[TEXT SEGMENT]:
— START —
UNITED STATES
SECURITIES AND EXCHANGE COMMISSION
Washington, D.C. 20549
FORM 8-K
CURRENT REPORT
PURSUANT TO SECTION 13 OR 15(D)
OF THE SECURITIES EXCHANGE ACT OF 1934
Date of report (Date of earliest event reported): January 30, 2025
ATLAS ENERGY SOLUTIONS INC.
(Exact Name of Registrant as Specified in Charter)
Delaware | | 001-41828 | | 93-2154509 |
(State or other jurisdiction of incorporation) | | (Commission File Number) | | (I.R.S. Employer Identification Number) |
5918 W. Courtyard Drive, Suite 500
Austin, Texas 78730
(Address of Principal Executive Offices) (Zip Code)
(512) 220-1200
(Registrant’s Telephone Number, Including Area Code)
Check the appropriate box below if the Form 8-K filing is intended to simultaneously satisfy the filing obligation of the registrant under any of the following provisions:
¨ | Written communication pursuant to Rule 425 under the Securities Act (17 CFR 230.425) |
¨ | Soliciting material pursuant to Rule 14a-12 under the Exchange Act (17 CFR 240.14a-12) |
¨ | Pre-commencement communication pursuant to Rule 14d-2(b) under the Exchange Act (17 CFR 240.14d-2(b)) |
¨ | Pre-commencement communication pursuant to Rule 13e-4(c) under the Exchange Act (17 CFR 240.13e-4(c)) |
Securities registered pursuant to Section 12(b) of the Act:
Title of each class | | Trading Symbol(s) | | Name of each exchange on which registered |
Common Stock | | AESI | | NYSE |
Indicate by check mark whether the registrant is an emerging growth company as defined in Rule 405 of the Securities Act of 1933 (§ 230.405 of this chapter) or Rule 12b-2 of the Securities Exchange Act of 1934 (§ 240.12b-2 of this chapter).
Emerging growth company ¨
If an emerging growth company, indicate by check mark if the registrant has elected not to use the extended transition period for complying with any new or revised financial accounting standards provided pursuant to Section 13(a) of the Exchange Act. ¨
Item 1.01 | Entry into a Material Definitive Agreement. |
On January 30, 2025, Atlas Energy Solutions Inc. (the “Company”) entered into an underwriting agreement (the “Underwriting Agreement”) with Goldman Sachs & Co. LLC and Piper Sandler & Co., as representatives of the several underwriters (the “Underwriters”), relating to the previously announced underwritten offering of 11,500,000 shares of common stock, par value $0.01 per share, of the Company (the “Common Stock” and such offering, the “Offering”).
Under the terms of the Underwriting Agreement, the Company granted the Underwriters a 30-day option to purchase up to 1,725,000 additional shares of Common Stock (the “Option”). In connection with the Offering, Ben M. “Bud” Brigham, the Company’s Executive Chairman, purchased an aggregate of approximately 0.2 million shares of Common Stock in the Offering at the public offering price per share. In connection therewith, the Underwriters received a reduced underwriting discount on such shares purchased by Mr. Brigham compared with the other shares sold to the public in the Offering.
— END —
[SUPPLIED MATERIAL]:
— START —
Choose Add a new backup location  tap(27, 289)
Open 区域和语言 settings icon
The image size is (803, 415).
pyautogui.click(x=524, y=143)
— END —
Continue the Form 8-K filing of Atlas Energy Solutions from where it stops.

The Underwriting Agreement contains customary representations and warranties, agreements and obligations, closing conditions and termination provisions. The Company has agreed to indemnify the Underwriters against certain liabilities, including liabilities under the Securities Act of 1933, as amended (the “Securities Act”), and to contribute to any payment that the Underwriters may be required to make because of any of those liabilities.
The Offering was made pursuant to a shelf registration statement on Form S-3 (File No. 333-279434) (the “Registration Statement”) that was filed with the U.S. Securities and Exchange Commission (the “SEC”) and became effective on May 15, 2024, including the prospectus forming a part of the Registration Statement, a preliminary prospectus supplement, which was filed with the SEC on January 30, 2025, and a final prospectus supplement, which was filed with the SEC on February 3, 2025, pursuant to Rule 424(b) under the Securities Act.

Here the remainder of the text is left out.